For each line in the data below that holds "agent", return a copy.

[Stored data]

▶

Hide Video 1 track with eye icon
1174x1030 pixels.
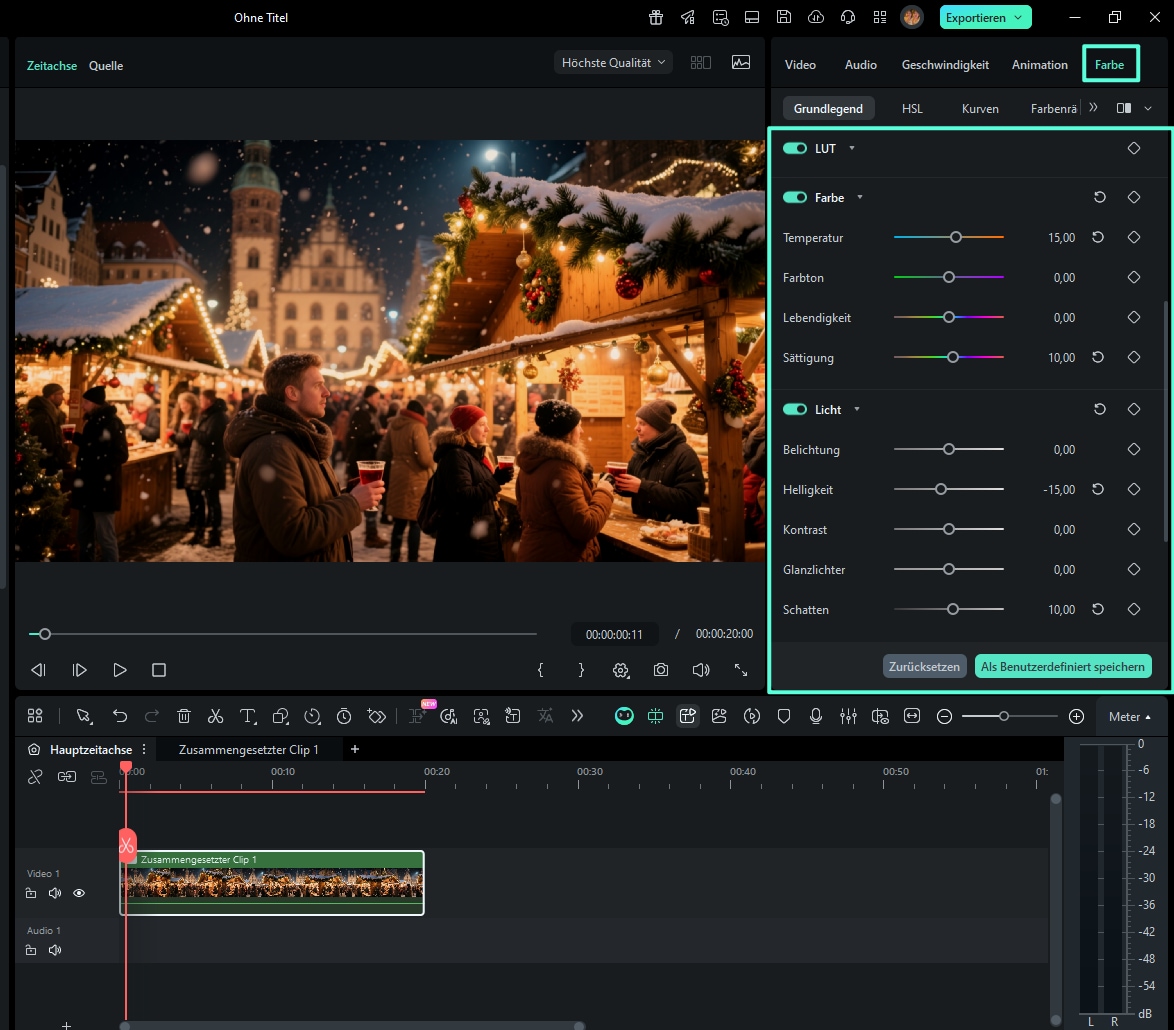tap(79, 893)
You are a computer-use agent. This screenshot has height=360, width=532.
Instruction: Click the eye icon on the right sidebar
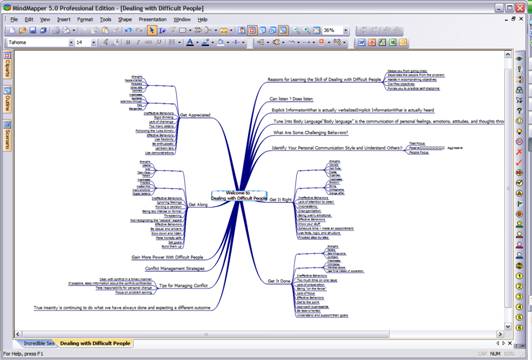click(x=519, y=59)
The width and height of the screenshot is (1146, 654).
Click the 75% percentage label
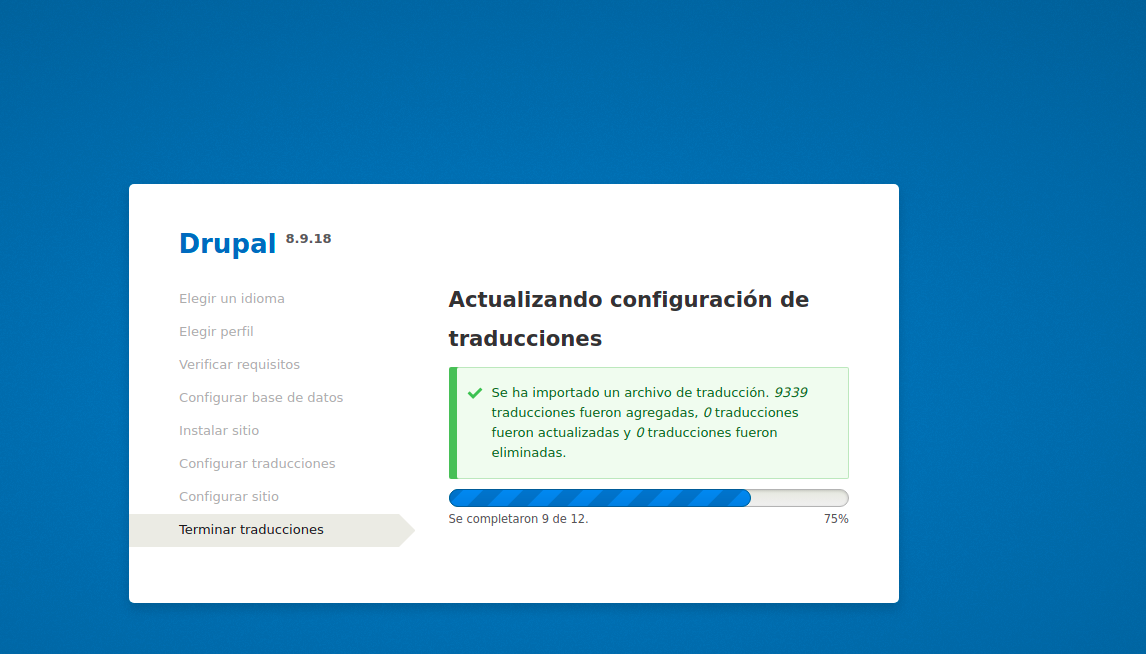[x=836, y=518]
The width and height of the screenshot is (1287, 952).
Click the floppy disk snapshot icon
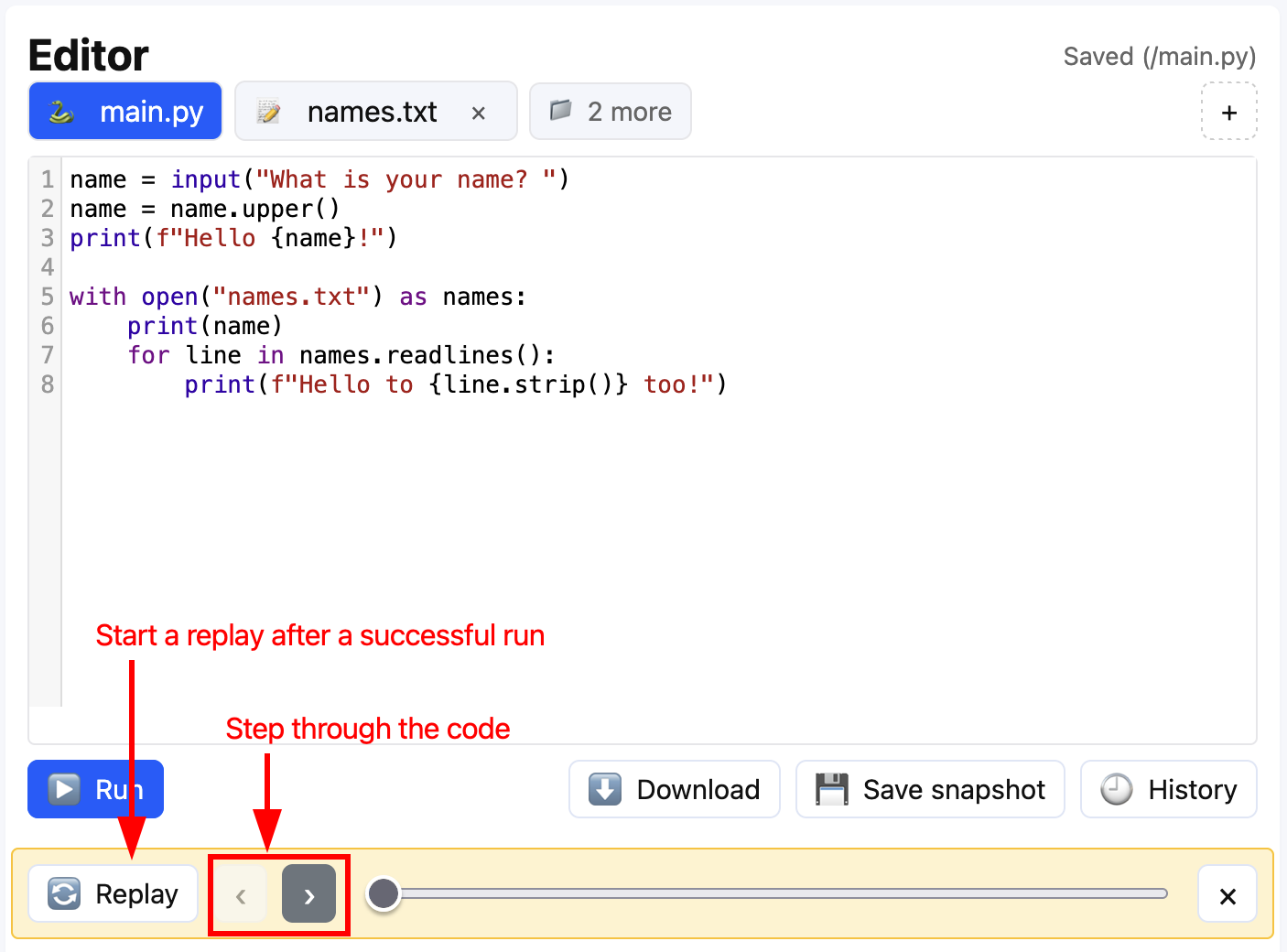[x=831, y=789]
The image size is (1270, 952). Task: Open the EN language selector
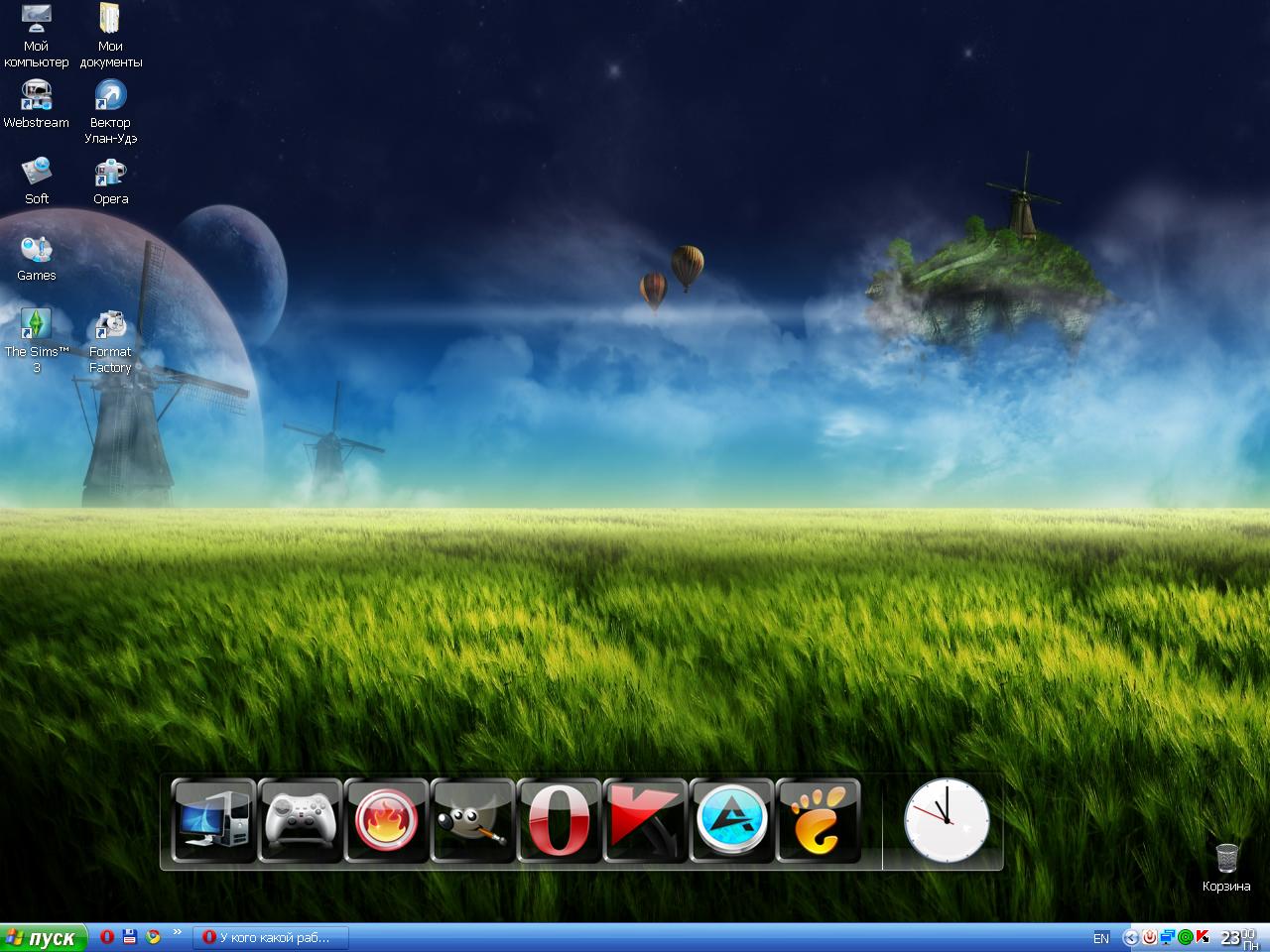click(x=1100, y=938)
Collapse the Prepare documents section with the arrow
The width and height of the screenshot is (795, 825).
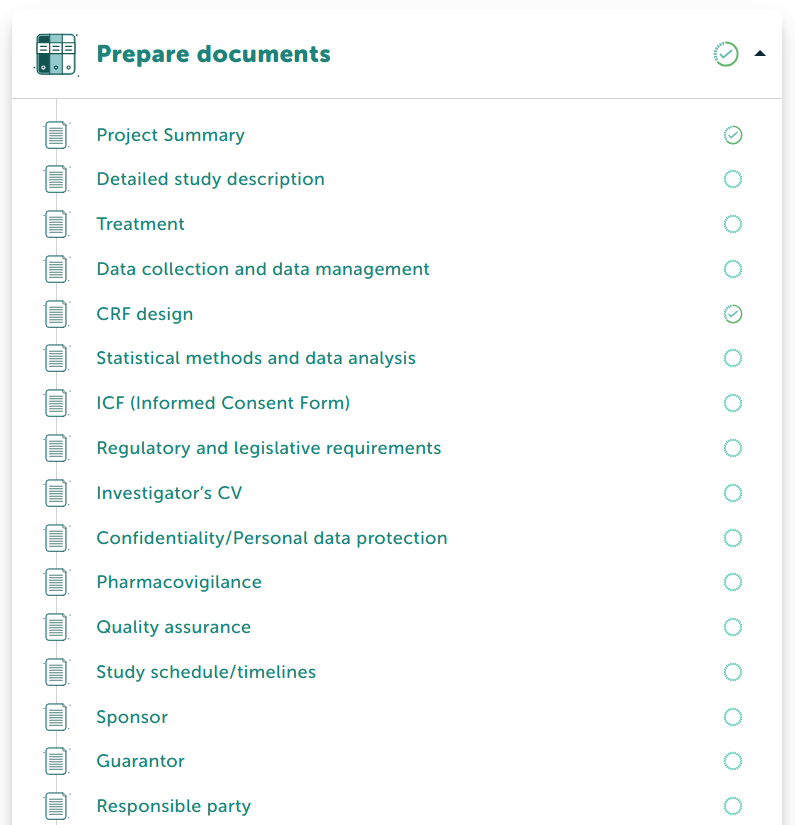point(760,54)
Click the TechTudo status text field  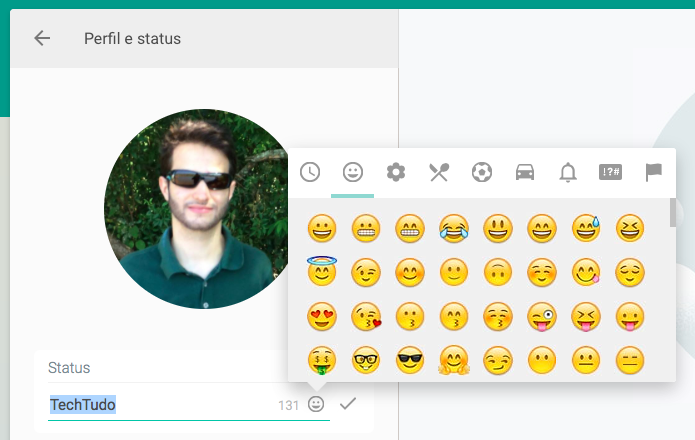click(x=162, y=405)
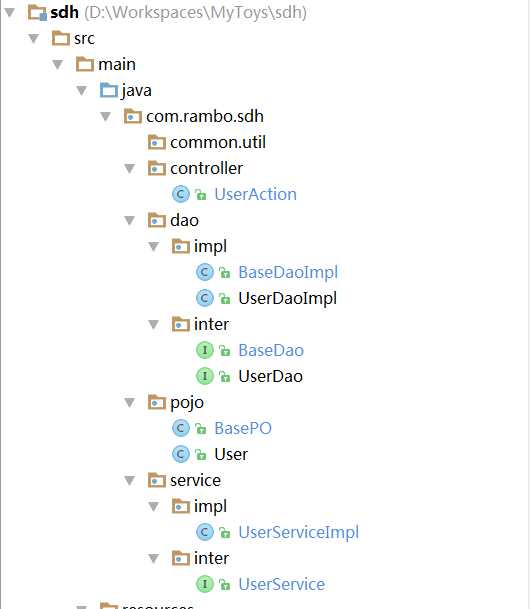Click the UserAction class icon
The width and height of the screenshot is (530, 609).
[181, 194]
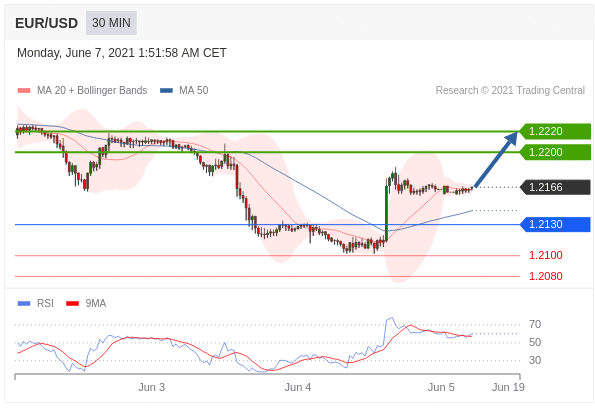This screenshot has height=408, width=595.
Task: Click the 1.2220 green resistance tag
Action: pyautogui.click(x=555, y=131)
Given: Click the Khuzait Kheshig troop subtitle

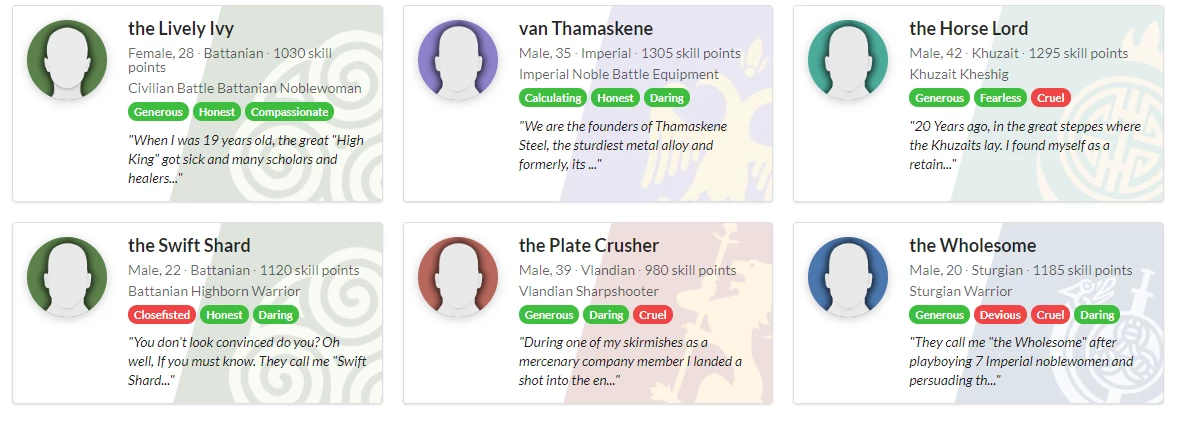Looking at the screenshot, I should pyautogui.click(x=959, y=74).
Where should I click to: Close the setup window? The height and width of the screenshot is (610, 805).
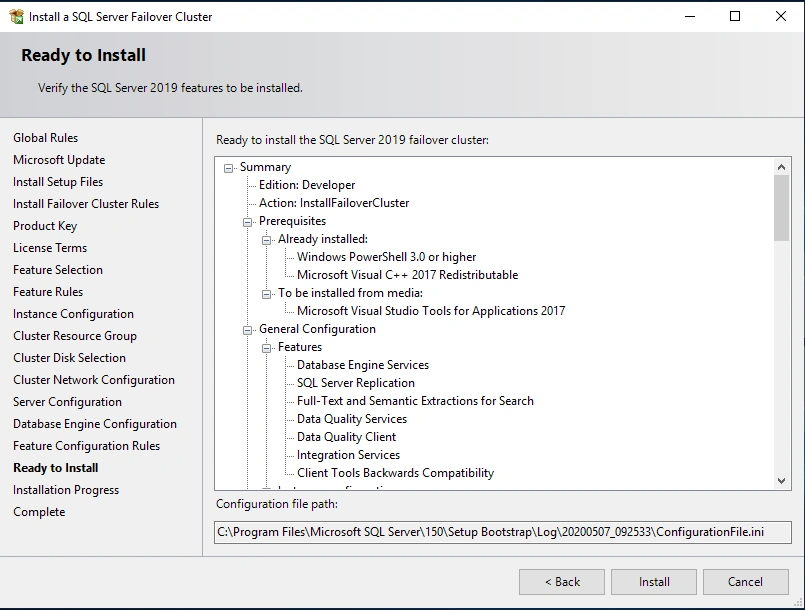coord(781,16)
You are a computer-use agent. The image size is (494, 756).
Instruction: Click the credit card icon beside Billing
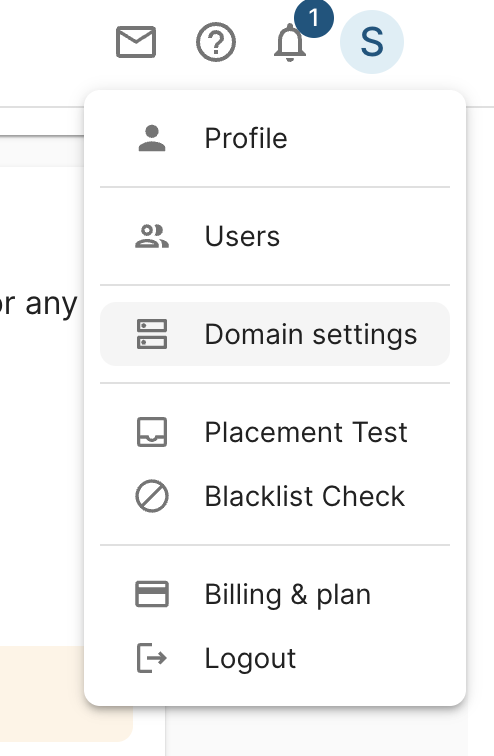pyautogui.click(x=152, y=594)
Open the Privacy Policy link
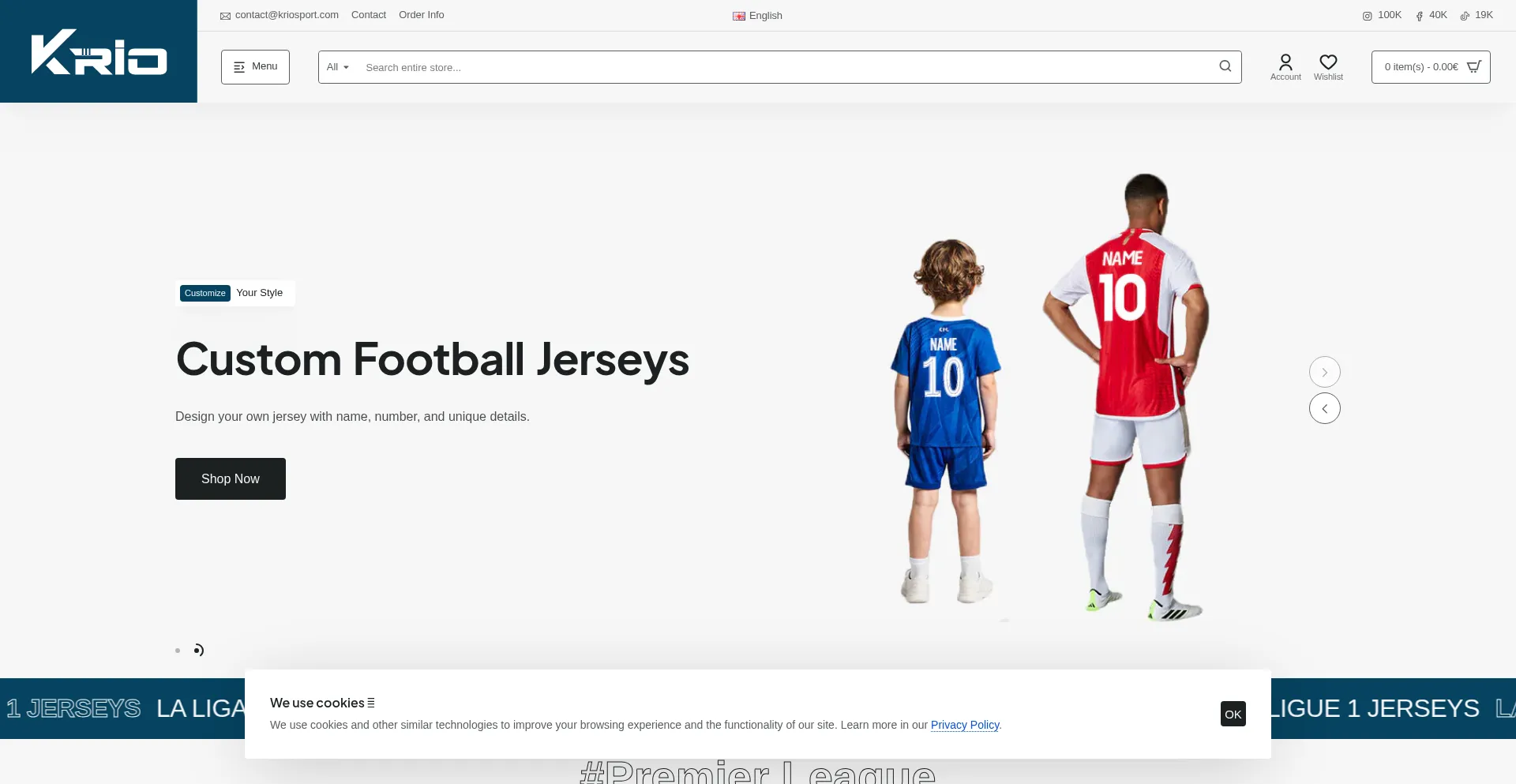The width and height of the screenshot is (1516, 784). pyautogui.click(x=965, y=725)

◀

- [Task response]:
You are a computer-use agent. This screenshot has height=360, width=532.
You are a computer-use agent. The image size is (494, 756).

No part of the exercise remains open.